**Work order:**
A line belongs in the answer if it contains "photo"; copy every such line from the entries below.

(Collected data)

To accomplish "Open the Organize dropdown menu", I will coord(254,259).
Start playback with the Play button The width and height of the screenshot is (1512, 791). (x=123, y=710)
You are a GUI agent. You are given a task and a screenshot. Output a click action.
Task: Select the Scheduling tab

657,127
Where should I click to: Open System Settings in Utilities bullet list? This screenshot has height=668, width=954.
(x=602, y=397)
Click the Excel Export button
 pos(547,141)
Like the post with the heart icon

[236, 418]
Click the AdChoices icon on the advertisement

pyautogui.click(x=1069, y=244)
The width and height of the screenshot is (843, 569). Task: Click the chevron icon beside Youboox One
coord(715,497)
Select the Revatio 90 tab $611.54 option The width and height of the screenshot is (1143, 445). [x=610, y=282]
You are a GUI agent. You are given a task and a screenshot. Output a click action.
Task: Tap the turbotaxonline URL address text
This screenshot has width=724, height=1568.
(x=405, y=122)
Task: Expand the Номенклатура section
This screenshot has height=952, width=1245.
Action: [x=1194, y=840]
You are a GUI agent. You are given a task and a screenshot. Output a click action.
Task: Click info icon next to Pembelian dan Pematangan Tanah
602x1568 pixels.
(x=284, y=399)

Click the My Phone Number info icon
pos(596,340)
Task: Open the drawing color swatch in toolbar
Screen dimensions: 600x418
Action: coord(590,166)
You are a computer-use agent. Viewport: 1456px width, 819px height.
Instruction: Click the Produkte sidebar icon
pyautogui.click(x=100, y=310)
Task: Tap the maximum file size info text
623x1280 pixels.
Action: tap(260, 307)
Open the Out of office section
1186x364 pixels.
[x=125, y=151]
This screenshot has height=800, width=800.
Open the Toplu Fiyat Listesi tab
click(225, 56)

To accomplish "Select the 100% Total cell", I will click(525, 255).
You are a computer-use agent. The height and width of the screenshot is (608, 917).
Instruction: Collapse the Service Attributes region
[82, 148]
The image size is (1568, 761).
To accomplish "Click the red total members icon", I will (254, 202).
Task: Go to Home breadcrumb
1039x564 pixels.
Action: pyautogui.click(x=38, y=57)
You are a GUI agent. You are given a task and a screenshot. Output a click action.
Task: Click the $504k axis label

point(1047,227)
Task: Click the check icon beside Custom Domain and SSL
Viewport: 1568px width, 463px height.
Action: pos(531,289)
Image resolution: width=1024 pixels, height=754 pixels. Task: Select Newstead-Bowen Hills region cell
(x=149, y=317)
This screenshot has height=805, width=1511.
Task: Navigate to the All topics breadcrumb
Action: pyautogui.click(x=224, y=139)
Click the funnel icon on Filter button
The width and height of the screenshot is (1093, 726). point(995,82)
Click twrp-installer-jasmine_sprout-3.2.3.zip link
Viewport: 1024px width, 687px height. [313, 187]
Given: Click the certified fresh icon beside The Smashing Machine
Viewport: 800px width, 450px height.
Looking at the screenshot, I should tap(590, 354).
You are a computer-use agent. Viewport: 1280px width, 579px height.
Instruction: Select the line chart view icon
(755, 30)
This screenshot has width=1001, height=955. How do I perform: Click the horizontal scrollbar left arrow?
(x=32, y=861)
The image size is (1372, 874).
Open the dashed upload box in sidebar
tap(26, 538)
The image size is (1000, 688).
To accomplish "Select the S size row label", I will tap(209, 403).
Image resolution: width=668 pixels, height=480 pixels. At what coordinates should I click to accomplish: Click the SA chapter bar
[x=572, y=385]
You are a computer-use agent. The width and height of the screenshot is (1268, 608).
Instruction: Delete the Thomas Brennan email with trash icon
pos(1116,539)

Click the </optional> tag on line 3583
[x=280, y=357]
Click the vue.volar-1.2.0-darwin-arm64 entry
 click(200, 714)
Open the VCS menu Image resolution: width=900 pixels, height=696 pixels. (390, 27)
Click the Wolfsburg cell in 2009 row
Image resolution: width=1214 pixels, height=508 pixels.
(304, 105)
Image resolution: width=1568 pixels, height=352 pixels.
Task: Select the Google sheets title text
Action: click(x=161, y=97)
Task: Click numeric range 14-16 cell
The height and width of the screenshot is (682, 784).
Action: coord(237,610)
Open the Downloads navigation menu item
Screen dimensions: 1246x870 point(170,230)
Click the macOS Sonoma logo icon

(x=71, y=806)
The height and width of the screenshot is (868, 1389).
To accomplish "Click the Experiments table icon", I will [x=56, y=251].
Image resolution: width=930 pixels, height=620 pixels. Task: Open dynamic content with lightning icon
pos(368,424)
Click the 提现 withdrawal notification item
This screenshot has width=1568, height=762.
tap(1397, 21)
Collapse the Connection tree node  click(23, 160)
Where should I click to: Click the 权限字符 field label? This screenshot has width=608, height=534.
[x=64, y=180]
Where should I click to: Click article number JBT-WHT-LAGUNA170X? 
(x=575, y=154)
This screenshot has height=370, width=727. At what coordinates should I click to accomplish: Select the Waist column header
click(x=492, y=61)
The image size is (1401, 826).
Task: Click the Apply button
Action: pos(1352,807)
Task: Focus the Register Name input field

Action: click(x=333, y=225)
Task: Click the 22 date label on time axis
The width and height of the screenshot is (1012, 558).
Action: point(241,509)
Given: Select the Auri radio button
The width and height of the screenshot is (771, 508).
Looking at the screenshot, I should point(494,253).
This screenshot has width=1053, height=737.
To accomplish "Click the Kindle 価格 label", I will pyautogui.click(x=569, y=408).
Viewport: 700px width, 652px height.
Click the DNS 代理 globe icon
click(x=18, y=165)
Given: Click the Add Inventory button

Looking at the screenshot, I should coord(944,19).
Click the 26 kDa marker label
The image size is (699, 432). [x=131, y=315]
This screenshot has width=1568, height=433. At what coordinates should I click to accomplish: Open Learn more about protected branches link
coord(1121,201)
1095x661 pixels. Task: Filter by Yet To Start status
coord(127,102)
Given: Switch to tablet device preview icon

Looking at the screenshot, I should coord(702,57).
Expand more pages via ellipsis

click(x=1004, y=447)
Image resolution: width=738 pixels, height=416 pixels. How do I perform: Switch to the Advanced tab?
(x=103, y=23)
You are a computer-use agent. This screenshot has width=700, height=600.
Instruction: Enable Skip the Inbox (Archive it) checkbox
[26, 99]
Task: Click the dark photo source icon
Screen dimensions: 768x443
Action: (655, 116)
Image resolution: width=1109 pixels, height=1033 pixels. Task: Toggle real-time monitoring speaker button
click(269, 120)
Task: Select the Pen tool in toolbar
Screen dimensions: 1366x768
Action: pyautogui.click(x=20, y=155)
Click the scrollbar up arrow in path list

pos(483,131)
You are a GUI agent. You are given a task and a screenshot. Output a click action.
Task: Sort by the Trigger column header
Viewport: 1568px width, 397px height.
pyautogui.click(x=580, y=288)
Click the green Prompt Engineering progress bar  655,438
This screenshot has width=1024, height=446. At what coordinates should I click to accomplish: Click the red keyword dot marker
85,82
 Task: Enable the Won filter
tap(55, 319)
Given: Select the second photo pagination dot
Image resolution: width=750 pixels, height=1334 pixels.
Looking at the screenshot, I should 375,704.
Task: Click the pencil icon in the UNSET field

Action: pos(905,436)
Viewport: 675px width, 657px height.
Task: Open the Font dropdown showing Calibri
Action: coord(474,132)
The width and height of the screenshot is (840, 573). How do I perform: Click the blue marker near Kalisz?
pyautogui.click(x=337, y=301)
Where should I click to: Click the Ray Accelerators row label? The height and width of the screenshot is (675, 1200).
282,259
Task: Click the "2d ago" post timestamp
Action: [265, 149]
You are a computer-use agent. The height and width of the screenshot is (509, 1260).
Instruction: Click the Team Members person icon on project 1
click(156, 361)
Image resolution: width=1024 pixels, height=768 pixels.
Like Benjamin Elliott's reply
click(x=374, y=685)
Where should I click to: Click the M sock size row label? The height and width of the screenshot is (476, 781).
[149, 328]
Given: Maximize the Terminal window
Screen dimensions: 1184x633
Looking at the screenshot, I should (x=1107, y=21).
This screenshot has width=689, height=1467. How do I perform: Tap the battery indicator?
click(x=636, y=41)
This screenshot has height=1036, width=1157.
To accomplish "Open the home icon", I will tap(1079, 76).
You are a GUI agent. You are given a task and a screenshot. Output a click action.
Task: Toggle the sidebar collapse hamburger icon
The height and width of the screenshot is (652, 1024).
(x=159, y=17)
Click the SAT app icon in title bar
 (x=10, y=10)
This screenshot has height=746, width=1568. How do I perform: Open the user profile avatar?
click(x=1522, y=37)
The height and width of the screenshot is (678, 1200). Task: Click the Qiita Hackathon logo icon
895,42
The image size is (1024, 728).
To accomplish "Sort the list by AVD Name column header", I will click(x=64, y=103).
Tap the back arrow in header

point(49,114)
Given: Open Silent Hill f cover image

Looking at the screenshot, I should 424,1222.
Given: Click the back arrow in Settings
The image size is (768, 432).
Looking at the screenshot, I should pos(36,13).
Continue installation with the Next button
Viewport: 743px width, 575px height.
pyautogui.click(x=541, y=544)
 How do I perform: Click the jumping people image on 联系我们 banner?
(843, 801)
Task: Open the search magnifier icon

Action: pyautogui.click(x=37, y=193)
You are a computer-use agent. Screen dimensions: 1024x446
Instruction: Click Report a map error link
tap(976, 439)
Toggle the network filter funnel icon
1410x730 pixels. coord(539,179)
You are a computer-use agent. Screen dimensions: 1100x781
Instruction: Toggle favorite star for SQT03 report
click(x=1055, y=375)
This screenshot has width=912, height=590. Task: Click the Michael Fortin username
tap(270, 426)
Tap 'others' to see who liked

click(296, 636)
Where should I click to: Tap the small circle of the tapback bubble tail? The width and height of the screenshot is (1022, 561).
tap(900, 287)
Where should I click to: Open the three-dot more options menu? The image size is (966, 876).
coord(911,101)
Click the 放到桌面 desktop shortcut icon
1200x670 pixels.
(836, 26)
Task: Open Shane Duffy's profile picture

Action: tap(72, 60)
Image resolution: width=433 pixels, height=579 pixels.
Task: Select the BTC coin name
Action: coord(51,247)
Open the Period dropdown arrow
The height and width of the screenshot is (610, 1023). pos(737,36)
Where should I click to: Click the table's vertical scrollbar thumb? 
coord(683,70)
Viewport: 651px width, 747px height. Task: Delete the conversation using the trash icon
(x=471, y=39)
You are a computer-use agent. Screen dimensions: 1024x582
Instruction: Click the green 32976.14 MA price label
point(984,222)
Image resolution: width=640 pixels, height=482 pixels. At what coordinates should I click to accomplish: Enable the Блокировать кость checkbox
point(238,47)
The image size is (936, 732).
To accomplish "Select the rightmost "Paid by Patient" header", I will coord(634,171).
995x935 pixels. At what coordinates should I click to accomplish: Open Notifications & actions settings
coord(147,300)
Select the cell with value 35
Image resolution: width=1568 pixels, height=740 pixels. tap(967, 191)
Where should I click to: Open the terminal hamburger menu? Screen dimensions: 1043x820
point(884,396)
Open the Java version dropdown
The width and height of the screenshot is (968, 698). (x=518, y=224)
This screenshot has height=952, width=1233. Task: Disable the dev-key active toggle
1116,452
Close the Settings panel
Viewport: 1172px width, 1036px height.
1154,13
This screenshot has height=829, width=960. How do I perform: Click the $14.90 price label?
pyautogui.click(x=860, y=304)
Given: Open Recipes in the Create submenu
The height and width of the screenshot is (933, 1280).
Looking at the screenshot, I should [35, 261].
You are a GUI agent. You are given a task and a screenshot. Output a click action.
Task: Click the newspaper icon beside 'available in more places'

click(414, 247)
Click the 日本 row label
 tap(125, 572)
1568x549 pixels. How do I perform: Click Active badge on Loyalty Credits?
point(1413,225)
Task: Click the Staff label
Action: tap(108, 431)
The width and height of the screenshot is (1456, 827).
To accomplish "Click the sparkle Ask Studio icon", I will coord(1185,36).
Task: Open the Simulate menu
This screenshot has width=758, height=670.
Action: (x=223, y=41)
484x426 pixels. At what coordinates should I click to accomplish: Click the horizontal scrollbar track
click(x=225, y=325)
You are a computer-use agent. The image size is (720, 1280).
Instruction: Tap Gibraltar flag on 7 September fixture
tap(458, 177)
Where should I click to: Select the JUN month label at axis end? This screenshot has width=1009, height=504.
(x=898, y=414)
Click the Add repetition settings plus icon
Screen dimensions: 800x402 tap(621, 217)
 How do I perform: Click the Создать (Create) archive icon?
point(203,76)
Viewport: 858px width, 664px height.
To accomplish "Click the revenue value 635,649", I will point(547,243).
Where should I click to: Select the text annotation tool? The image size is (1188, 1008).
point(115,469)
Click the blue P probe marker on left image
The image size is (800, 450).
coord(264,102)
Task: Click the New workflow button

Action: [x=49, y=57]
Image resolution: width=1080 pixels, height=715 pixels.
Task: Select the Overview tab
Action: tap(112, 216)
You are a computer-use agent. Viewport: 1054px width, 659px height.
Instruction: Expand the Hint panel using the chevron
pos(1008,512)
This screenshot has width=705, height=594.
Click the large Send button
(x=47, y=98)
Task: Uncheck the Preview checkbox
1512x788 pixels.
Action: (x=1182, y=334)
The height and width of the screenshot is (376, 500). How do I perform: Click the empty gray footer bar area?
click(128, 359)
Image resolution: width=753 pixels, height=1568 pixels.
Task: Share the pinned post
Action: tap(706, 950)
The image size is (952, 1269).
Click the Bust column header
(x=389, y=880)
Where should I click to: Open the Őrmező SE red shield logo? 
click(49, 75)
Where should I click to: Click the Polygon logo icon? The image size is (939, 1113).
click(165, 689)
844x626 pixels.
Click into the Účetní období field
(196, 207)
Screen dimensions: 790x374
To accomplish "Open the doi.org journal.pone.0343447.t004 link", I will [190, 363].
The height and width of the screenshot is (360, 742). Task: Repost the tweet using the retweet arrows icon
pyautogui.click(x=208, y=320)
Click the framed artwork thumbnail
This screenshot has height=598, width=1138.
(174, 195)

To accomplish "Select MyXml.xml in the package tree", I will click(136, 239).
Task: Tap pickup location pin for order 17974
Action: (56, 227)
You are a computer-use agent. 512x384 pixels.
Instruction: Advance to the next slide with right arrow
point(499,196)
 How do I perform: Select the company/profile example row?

**Output of the exercise:**
Task: Click the dark photo source icon
Given: Select the second photo pagination dot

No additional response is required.